Saved items from a collection
────────────────────
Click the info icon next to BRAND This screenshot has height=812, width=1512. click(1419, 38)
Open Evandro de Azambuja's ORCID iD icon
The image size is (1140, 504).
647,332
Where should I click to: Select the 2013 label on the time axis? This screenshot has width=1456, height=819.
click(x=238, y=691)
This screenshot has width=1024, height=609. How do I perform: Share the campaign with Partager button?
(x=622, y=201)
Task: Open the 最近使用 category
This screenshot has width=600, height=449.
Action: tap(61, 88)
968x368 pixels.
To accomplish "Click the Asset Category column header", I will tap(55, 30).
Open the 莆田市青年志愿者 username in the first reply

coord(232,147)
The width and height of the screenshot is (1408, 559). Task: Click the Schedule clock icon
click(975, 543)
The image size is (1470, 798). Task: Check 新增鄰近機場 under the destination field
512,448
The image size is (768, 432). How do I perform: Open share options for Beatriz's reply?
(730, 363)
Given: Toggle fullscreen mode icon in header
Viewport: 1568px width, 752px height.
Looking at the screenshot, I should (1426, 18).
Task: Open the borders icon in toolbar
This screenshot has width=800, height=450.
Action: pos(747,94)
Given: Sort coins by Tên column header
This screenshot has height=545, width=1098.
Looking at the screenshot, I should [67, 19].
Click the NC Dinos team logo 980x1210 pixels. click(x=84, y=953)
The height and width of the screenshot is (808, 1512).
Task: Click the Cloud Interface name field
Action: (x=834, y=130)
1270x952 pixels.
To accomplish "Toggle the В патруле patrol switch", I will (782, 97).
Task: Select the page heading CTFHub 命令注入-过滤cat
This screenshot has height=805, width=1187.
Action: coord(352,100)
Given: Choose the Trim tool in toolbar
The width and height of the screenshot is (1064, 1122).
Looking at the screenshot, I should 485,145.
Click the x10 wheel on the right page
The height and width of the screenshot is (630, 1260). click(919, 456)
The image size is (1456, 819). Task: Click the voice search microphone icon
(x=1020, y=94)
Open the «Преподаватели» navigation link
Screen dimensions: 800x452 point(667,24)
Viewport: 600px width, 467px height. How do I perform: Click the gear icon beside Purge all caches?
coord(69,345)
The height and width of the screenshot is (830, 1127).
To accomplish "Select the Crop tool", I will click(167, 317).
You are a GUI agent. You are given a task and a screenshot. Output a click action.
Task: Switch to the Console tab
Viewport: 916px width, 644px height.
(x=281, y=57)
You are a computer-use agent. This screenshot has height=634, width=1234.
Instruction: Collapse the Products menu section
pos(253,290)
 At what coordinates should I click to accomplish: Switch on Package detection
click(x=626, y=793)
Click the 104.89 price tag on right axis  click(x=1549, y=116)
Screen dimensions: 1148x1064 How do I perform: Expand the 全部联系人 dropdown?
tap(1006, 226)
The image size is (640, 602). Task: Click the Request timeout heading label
────────────────────
WHAT IS REQUIRED:
Quote the stretch of material from its very beginning through the line containing "Action: tap(61, 88)", word for word, with both ends included.

RESULT OF THIS EXERCISE:
Click the info icon next to BRAND This screenshot has height=812, width=1512. click(1419, 38)
Open Evandro de Azambuja's ORCID iD icon
The image size is (1140, 504).
647,332
Where should I click to: Select the 2013 label on the time axis? This screenshot has width=1456, height=819.
click(x=238, y=691)
This screenshot has width=1024, height=609. How do I perform: Share the campaign with Partager button?
(x=622, y=201)
Task: Open the 最近使用 category
This screenshot has width=600, height=449.
Action: tap(61, 88)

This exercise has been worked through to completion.